=== SOURCE TEXT ===
Regret

Today has been an extremely hard day for me.  I worked 12 hours today and then I received bad news from my ex husband.  My son got suspended from school today.  I guess him and a couple other kids were playing a bobble head game where they were shaking another kid around back and fourth.  I guess the kid was shaken so bad that he had to go to the hospital.  The boy that was shaken was okay with this game and he wasn’t being bullied but I’m still really upset by it.  The kid is okay and his Dad isn’t going to press charges.

My son has only been at this new school a week and he has already been suspended. He was suspended twice at his last school.  He’s only in the third grade.  He started getting in trouble when I left.  I of course blame my self for not being there.  I just don’t know what to do.  I left to get better because I wasn’t much of a Mother when I was there.  I was on 16 medications and doing shock treatments for almost a year.  I was out of it and staring at a wall most of the time.  I thought he would be okay with his Father and step Mother with their big house and stable life that I couldn’t offer him at the time.

Now that I am doing much better I wonder if he would be better off here with me.  I just don’t know.  I have thought about moving back but I would have to leave this good job I just started and it’s impossible to live in San Diego unless you make at least $20 an hour, if that.  All I know is that I feel horrible.  I’m worried for my son and what his future may bring.

=== INFORMATION SHOWN ===
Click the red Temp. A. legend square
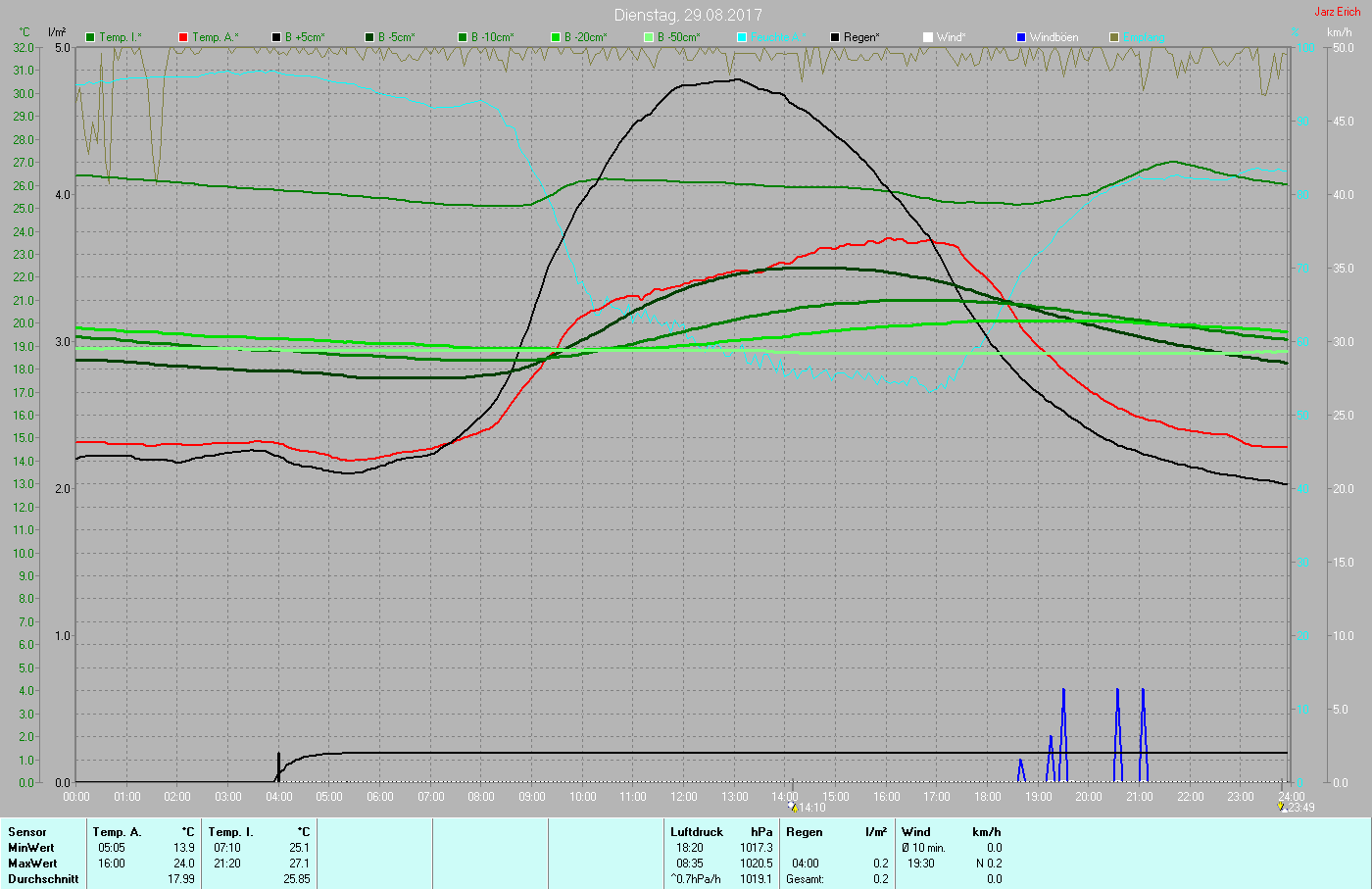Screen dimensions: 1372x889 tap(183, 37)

=== BRIEF 1 ===
In the Regret post, what grade is the writer's son in?
=== BRIEF 2 ===
Rewrite the stretch of the Regret post from "Now that I am" through "future may bring.", putting "Los Angeles" in place of "San Diego".
=== BRIEF 3 ===
Write the next part of the Regret post, starting after its final sentence.

=== WRITTEN REPLY 1 ===
He is in the third grade.

=== WRITTEN REPLY 2 ===
Now that I am doing much better I wonder if he would be better off here with me.  I just don’t know.  I have thought about moving back but I would have to leave this good job I just started and it’s impossible to live in Los Angeles unless you make at least $20 an hour, if that.  All I know is that I feel horrible.  I’m worried for my son and what his future may bring.

=== WRITTEN REPLY 3 ===
On top of all this happening today.  Today is the day my best friend passed away.  It’s been 10 years and I still have trouble letting go of him and forgetting this day.

I miss you Dennis and I need you.   Most of all I miss your laugh.

dennis and me.jpg

 

I Am Your Regret

Fractured memories lost

To my own self destruction

You are now a stranger before me that I don’t recognize

I am just a broken, tormented soul in your eyes

The one that wasted half your life

The one that only brought you resentment

The one you will always regret

 

 

I’m Still Here

Memories are blurred

I sleep alone now

Shattered by what I have done

I  don’t know myself or who I was

I’m lost trying to find my way to stable ground

You always lead the way

Now you are gone and belong to another

I’m still here

Waiting for you to acknowledge my existence

But it never comes

 

 

New Divide

I remember black skies
The lightning all around me
I remember each flash
As time began to blur
Like a startling sign
That fate had finally found me
And your voice was all I heard
That I get what I deserve
So give me reason
To prove me wrong
To wash this memory clean
Let the floods cross
The distance in your eyes
Give me reason
To fill this hole
Connect this space between
Let it be enough to reach the truth that lies
Across this new divide
There was nothing inside
The memories left abandoned
There was nowhere to hide
The ashes fell like snow
And the ground caved in
Between where we were standing
And your voice was all I heard
That I get what I deserve
So give me reason
To prove me wrong
To wash this memory clean
Let the floods cross
The distance in your eyes
Across this new divide
In every loss in every lie
In every truth that you deny
And each regret and each goodbye
Was a mistake too great to hide
And your voice was all I heard
That I get what I deserve
So give me reason
To prove me wrong
To wash this memory clean
Let the floods cross
The distance in your eyes
Give me reason
To fill this hole
Connect this space between
Let it be enough to reach the truth that lies
Across this new divide
-Linkin Park

Who Am I?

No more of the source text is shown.